そして、そんな大人達の混乱を、学生組は好機と見る。


「放て!」

「「「「「はいっ!」」」」」


クラスの代表生徒が指示を出し、一気に砲撃を開始する。


『これは一方的だ! 逃げ場を失くした大人達はなす術もないぞ!!』

「おおっ、すごいっ」

「あははっ。子どもにやられるとか情けな〜」

「うわ〜、逃げるだけとか……やっぱ、貴族って……」

「いやいや、子どもらも貴族じゃん。なら、未来は明るいってことじゃね?」

「そうそうっ。早いとこ、代替わりしてくれよ〜」

「それだ!」


やっぱり貴族はダメだと失望しながらも、子ども達の頼もしさに、希望を見出す人々。


『こらぁぁ! 何を逃げとんねんっ! 防御結界はどないした! 修練せえっ、言うたやろ!!』

「「「「「ひいっ」」」」」

「や、やらないとっ」

「ぼ、防御!」

「ちょっ、き、キツっ」

「倍の負荷って……っ」


大人達は守ろうと必死だ。攻撃に転じる余力がないらしい。きちんと訓練に参加し、実力を付けた者は、魔力量も上がっているのだが、そうでない者の方が多かった。

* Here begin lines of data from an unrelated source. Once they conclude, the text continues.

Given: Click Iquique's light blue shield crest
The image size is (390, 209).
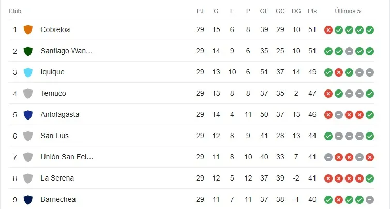Looking at the screenshot, I should [x=28, y=72].
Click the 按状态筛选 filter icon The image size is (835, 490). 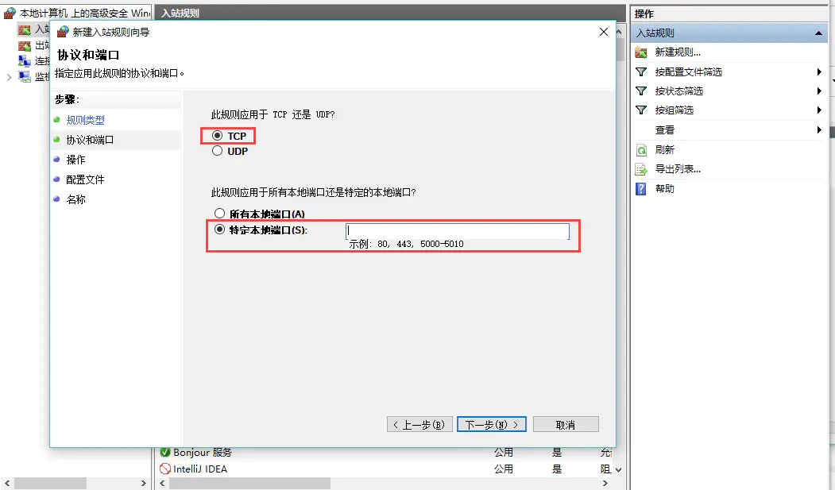point(641,91)
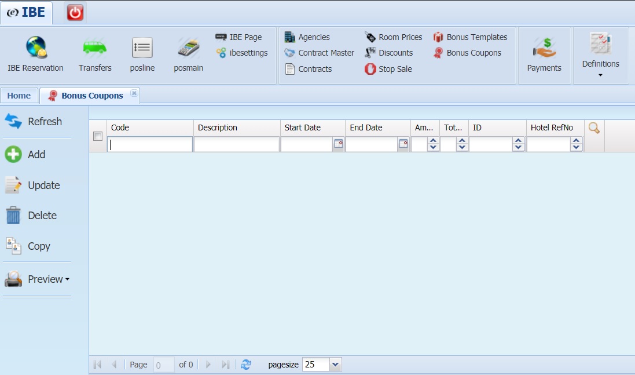
Task: Toggle the select-all checkbox in grid header
Action: (98, 136)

そうして、足手まといになる、訓練の足りなかった者たちが一通り退場となるのに、五分とかからなかった。


残ったのは、最初から冷静に結界を展開したり、場所を考えたりしていた五人の大人達だった。


味方だが、人が減ったことで、防御壁を背に隠れることができている。


内、二人が、伯爵と男爵の男だ。残念ながら、学園の生徒に子どもはいなかった。


結果を見れば、きちんと子ども達は、自分達の親を倒せたということだろう。


「このまま、子ども達に負けてはおれんな」

「邪魔なのが居なくなりましたし、どうです? ここらで反撃を」


そう言う男達に、女性三人が声をかける。彼女たちは、二人が男たちの夫人、残り一人は、昨年学園を卒業し、まもなく結婚を控えた伯爵令嬢だった。


「わたくし達もやりますわっ」

「先ずはどうしますの?」

「数を減らすべきでは?」


これに、男たちも頷いた。


「魔力を節約する必要がある。壁を使いながら攻撃だ」

「やるぞ」

「「「はいっ」」」


大人達の反撃が始まった。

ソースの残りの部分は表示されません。